For much of the last century (going back to at least the break-up of the Ottoman Empire and the Sykes-Picot agreement of 1916) the Middle East has been characterised by tension, protests, succession uncertainty, proxy conflict, inter-state war, and external interference. This pre-dates the development of the regional oil industry. 

In the last decade alone there have been periods of heightened geopolitical risk (e.g. the bellicose rhetoric of the President Ahmadinejad, the fall of long-standing leaders in the "Arab Spring", the civil war in Syria, the emergence of Daesh in Iraq and Syria, the Qatar embargo, the Yemen war). 

Of course, the region is underperforming relative to its economic potential because of intra-regional tension, conflict and trade fragmentation, but that does not make it uninvestable at the right valuation. If anything, we think investors have been too complacent over the past year during the escalation of tensions with Iran (particularly following the Aramco attacks) and the Soleimani assassination is perhaps finally breaking that complacency. But that does not mean consensus should suddenly shift to expecting an all-out war with Iran.

To some degree, we have also been here before in the more recent experience of the Trump administration: a recurring feature of the style with which foreign policy is conducted is that the most shocking rhetoric and, occasionally the most shocking action, is followed by a move towards detente or dialogue. The conduct of relations with, for example, China, North Korea, Pakistan, Russia and Saudi have, at different times, followed this pattern.

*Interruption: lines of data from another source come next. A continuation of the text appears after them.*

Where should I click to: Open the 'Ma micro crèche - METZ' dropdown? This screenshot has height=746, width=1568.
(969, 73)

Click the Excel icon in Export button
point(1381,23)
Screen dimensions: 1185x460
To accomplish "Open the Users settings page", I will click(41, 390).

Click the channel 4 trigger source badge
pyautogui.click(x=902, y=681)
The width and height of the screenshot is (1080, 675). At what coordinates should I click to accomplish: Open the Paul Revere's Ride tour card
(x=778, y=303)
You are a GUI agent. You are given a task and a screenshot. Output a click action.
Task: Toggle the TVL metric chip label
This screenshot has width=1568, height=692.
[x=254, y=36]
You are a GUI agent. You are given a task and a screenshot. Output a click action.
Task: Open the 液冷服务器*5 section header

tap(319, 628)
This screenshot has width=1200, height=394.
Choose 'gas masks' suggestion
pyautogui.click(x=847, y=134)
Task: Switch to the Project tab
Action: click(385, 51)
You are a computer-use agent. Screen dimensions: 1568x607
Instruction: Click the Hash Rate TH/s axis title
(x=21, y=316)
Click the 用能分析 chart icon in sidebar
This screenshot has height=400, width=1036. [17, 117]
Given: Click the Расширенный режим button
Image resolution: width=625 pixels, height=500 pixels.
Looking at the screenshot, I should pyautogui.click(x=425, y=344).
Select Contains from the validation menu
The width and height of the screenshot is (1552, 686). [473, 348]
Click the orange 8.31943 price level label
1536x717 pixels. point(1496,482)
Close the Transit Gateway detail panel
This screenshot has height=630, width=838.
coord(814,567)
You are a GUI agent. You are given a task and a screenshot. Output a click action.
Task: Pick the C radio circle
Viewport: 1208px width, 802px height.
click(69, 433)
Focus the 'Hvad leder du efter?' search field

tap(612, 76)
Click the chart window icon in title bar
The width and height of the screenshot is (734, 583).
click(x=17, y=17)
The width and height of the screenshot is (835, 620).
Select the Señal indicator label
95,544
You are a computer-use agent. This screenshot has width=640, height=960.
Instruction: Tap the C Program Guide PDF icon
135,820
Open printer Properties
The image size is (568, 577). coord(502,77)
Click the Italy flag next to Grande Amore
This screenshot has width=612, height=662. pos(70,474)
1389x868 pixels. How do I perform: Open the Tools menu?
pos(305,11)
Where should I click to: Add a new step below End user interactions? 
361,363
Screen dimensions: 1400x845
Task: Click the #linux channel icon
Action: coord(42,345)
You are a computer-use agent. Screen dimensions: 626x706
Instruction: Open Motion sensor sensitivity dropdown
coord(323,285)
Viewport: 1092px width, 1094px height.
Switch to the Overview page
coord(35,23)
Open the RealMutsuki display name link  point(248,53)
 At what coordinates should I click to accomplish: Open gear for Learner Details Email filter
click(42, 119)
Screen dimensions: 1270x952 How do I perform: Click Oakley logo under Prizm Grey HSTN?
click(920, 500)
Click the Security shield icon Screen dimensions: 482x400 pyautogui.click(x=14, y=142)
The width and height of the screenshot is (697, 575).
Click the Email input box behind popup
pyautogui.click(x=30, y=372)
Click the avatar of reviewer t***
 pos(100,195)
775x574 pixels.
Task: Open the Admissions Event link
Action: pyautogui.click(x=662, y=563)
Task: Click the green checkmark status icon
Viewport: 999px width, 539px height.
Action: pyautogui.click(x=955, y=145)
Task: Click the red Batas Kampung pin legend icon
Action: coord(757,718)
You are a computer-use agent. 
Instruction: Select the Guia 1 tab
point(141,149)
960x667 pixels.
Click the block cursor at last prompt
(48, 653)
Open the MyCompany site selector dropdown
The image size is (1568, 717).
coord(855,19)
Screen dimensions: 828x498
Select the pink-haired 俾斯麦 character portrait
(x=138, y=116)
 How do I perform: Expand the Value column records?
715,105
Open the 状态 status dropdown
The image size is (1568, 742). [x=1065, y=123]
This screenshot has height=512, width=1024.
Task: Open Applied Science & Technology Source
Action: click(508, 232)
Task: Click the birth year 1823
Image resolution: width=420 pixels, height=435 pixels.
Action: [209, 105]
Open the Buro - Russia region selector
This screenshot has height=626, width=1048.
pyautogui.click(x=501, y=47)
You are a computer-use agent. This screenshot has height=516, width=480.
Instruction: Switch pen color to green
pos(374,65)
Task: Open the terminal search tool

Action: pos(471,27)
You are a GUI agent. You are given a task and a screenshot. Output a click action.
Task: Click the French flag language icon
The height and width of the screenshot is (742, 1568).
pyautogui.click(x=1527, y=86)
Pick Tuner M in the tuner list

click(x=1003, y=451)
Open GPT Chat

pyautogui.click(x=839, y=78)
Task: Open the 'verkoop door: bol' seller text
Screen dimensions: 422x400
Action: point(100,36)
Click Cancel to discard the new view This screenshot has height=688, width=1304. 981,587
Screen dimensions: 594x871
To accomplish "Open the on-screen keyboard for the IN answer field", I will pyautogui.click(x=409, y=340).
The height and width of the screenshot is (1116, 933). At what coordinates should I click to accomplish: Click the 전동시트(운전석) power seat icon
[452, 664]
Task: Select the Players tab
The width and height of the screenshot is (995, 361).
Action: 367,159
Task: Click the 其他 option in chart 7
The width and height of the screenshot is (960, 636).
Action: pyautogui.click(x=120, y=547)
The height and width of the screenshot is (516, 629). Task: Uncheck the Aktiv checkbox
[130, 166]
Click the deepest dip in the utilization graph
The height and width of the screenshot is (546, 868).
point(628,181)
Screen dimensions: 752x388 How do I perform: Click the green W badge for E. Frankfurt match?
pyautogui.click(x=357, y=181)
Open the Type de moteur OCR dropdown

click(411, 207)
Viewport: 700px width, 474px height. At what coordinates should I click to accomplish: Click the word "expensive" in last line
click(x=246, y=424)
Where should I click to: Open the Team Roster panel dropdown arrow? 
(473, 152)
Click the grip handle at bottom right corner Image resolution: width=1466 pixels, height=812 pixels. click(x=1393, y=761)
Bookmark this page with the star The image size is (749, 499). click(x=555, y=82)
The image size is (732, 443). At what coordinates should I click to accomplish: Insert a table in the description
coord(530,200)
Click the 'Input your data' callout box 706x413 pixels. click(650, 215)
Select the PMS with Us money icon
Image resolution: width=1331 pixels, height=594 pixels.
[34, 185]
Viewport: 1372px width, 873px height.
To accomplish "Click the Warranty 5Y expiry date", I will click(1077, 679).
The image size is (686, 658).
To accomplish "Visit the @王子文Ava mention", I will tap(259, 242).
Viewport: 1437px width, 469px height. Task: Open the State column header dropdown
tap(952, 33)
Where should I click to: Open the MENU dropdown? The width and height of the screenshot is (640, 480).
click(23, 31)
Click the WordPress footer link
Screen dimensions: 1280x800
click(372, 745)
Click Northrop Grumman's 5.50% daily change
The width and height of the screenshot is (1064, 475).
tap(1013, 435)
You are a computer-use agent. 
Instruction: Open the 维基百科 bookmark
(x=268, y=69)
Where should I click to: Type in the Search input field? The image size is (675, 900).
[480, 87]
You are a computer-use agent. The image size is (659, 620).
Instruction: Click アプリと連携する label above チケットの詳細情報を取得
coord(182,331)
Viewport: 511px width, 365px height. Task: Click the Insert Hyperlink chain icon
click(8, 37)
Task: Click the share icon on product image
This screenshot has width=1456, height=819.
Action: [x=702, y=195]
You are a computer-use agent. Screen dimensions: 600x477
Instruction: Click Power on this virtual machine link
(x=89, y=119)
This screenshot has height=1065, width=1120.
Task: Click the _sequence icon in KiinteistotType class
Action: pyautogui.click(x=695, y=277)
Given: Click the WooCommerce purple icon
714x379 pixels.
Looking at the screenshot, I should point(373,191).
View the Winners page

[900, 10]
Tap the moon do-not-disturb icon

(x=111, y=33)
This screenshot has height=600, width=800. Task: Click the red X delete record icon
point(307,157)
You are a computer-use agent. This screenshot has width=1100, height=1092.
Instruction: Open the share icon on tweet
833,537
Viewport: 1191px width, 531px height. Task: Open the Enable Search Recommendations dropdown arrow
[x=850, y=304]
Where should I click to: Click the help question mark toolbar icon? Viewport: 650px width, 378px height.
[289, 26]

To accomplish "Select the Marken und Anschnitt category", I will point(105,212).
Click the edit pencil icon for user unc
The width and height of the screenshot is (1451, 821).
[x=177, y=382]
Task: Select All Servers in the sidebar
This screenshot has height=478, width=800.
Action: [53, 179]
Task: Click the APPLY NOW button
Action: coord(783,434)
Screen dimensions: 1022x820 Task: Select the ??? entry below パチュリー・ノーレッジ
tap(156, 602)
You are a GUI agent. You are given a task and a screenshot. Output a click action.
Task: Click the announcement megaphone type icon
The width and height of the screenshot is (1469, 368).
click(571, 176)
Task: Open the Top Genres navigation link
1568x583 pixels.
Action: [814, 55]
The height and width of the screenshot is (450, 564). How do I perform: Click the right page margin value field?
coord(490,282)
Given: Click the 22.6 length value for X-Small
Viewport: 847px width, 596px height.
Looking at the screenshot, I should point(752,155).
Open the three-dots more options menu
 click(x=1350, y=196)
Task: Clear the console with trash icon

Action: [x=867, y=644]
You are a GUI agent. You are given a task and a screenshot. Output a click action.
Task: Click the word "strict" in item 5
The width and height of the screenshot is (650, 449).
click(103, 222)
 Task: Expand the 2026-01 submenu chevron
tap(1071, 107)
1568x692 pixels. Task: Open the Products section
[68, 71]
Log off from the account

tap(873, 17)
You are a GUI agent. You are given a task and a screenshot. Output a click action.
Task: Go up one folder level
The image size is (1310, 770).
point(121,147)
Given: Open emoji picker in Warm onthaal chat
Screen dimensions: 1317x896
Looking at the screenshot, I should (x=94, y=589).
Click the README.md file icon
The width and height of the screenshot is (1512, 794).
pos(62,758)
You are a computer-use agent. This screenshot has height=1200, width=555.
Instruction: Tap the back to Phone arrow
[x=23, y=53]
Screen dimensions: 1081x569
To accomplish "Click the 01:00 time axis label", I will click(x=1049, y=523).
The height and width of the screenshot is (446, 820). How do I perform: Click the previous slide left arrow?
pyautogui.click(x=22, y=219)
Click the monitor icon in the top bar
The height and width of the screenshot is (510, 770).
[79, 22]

We admit though that it is hard to find a US action with these countries that is as shocking as the Soleimani assassination, 

(8) Where does all of this leave the investment case in MENA on a standalone basis and relative to the rest of the frontier and emerging market universe?

Overall, we are still relatively unenthusiastic about regional equities (particularly compared with the Asian markets we cover), with our top picks still Dubai (cheap albeit with low growth), Egypt (cheap albeit with FX rate and long-term growth risks) and Saudi consumer and construction (driven by social liberalisation and public spending, albeit not compellingly cheap).

A full-blown war with Iran could prove such a conflagration that investments will be the least of anyone's worries. More plausible worst-case scenarios (e.g. a hot war in Iraq alone) would obviously make for greater risk for all of the Middle East, but arguably geopolitical risk was already ratcheted up following the oil tanker and Aramco attacks and the region has been through highly disruptive but very localised conflicts before (the civil wars in Lebanon, Syria, Yemen and Libya, the second Gulf War). However, two factors are different this time: 

(i) although oil-exporting sovereigns in the region enjoy a fiscal benefit from higher oil price, they are also under pressure to restrain output (as a part of OPEC Plus commitments) and local high-net-worth capital is generally more flighty than in previous eras. 

(ii) the impact of foreign (instinctively more skittish, obviously particularly in the passive funds segment) investors is far greater following the inclusion of Kuwait, Qatar, Saudi, and the UAE in the MSCI EM Equity index and the GCC sovereign US$ bonds in the JPM Global EM Bond index). 

Where there are equity markets valued well below 5-year median PB or PE we see few catalysts (Dubai, Jordan, Oman), or very poor policy frameworks (Lebanon, Turkey). The exception is Egypt (although it has its own challenges in terms of retaining foreign debt portfolio capital as interest rates plummet and avoiding FX rate pressure in the short-term, and creating jobs long-term). Elsewhere, equity markets are either valued close to their historic average (Abu Dhabi, Qatar, Saudi) or significant premiums which may have little support once index reclassification-related flows subside in Q2 20 (Bahrain, Kuwait). 

Potential beneficiaries of higher oil prices are Colombia, Kazakhstan and Nigeria (although Colombia and Nigeria have their own material security risks). 

We see the best combination of growth and value in the Asian markets in our coverage (and although a higher oil price is unhelpful for this region, except for Vietnam and Malaysia, the pressure on current accounts should be manageable as long as the oil price remains below roughly US$80).